> _YOUR GOAL_: Beginning with the line where "The width and" appears, restate the lines word for word through the last one in the listing.
-------- RECORDS FOR THIS TASK --------
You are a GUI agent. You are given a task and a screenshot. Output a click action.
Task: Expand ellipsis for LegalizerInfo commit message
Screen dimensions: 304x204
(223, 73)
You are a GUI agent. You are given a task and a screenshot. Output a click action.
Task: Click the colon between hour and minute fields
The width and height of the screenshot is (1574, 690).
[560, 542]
--------
> _ANSWER TO THE PROBLEM_:
The width and height of the screenshot is (1574, 690).
[560, 542]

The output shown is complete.